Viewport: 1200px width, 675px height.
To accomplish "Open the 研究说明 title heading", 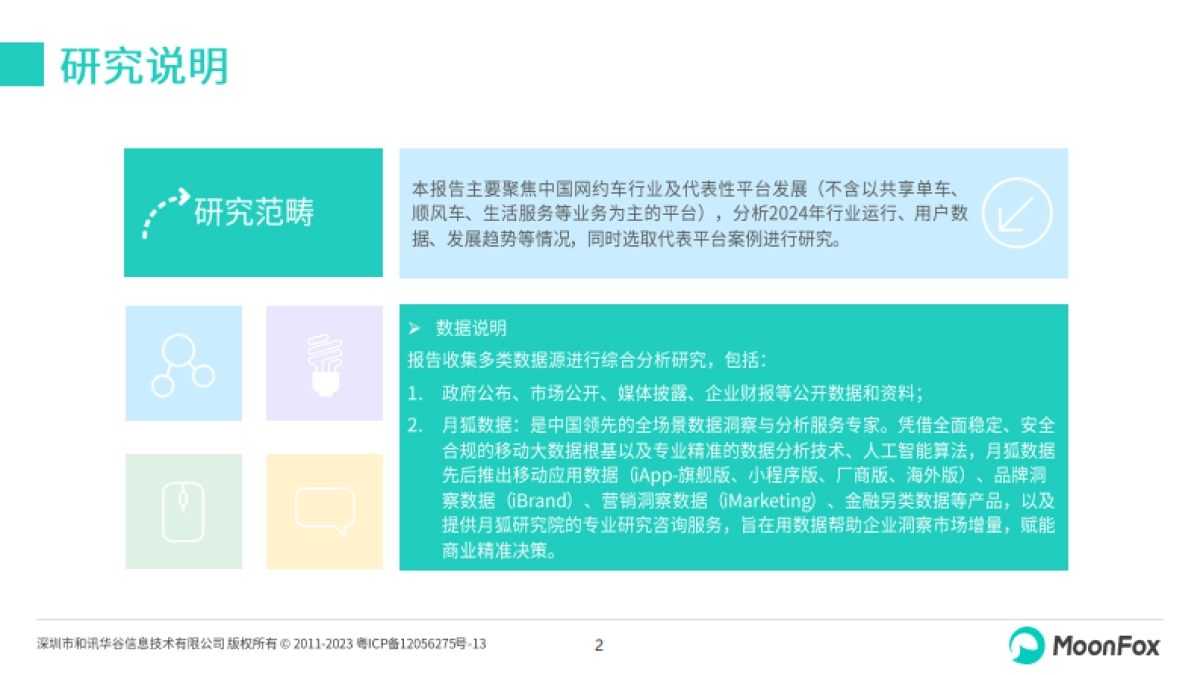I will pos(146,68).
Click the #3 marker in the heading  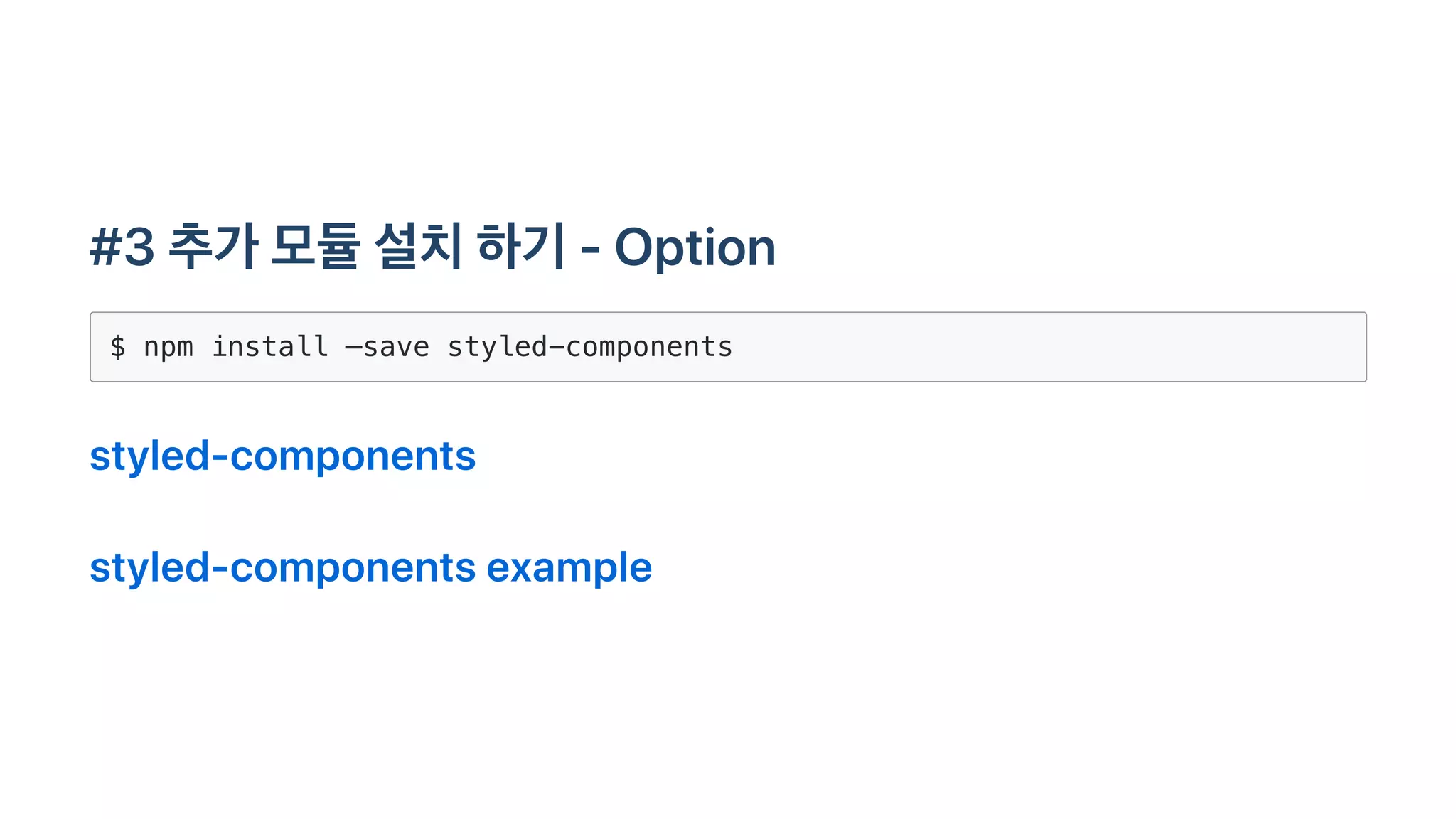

┄┄┄┄┄┄┄┄┄┄┄┄┄┄┄┄┄┄┄┄

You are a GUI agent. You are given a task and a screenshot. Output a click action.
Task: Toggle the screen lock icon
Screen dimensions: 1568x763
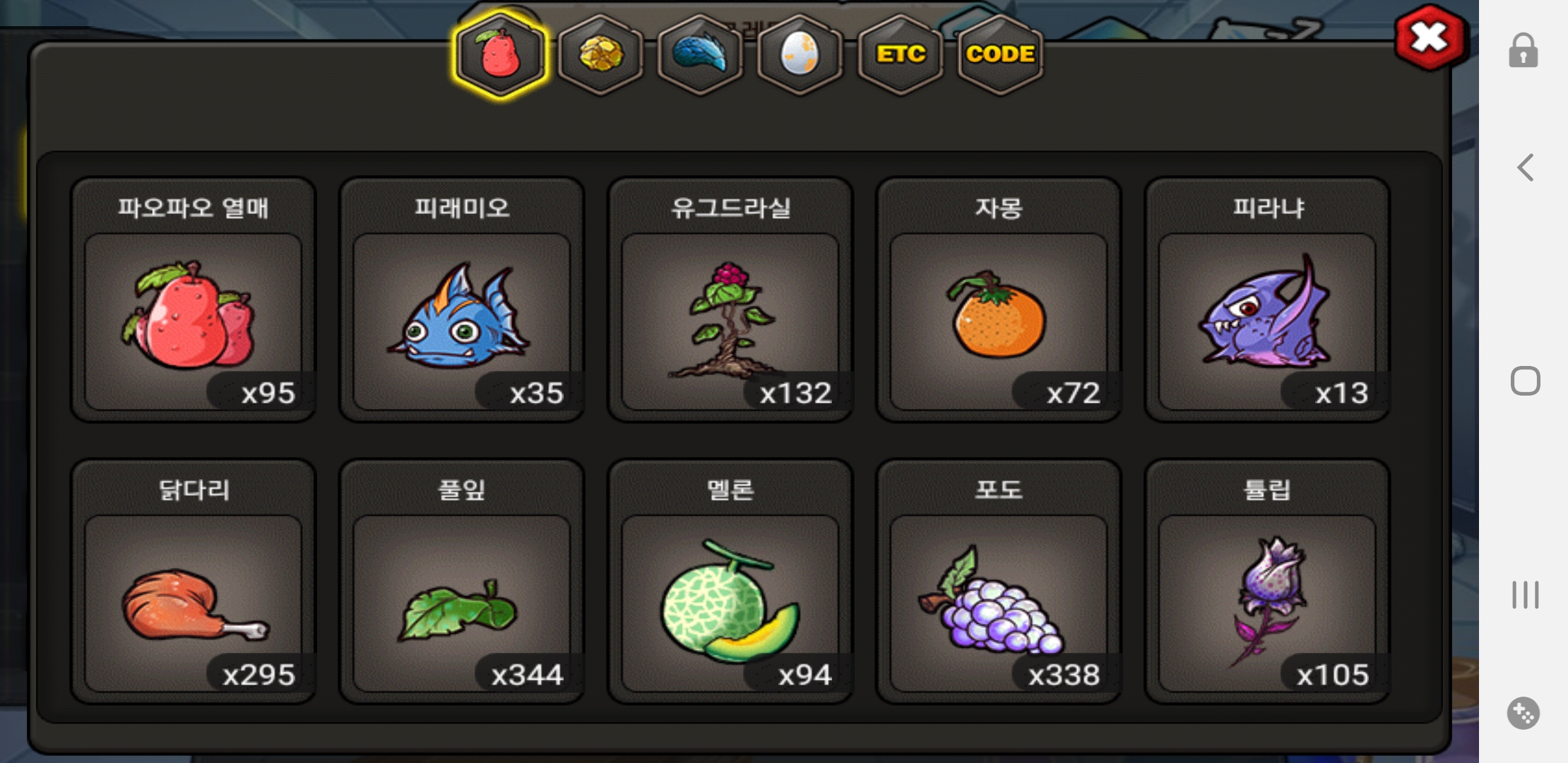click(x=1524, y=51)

┄┄┄┄┄┄┄┄┄┄┄┄┄┄┄┄┄┄┄┄

Please copy the data again, starting at the line that has "You are a GUI" and stopping after the line that has "click(x=1524, y=51)", and add 38 to each coordinate in the answers. Omit the pictures.

PROBLEM SOLUTION
You are a GUI agent. You are given a task and a screenshot. Output a click action.
Task: Toggle the screen lock icon
Screen dimensions: 1568x763
click(x=1562, y=89)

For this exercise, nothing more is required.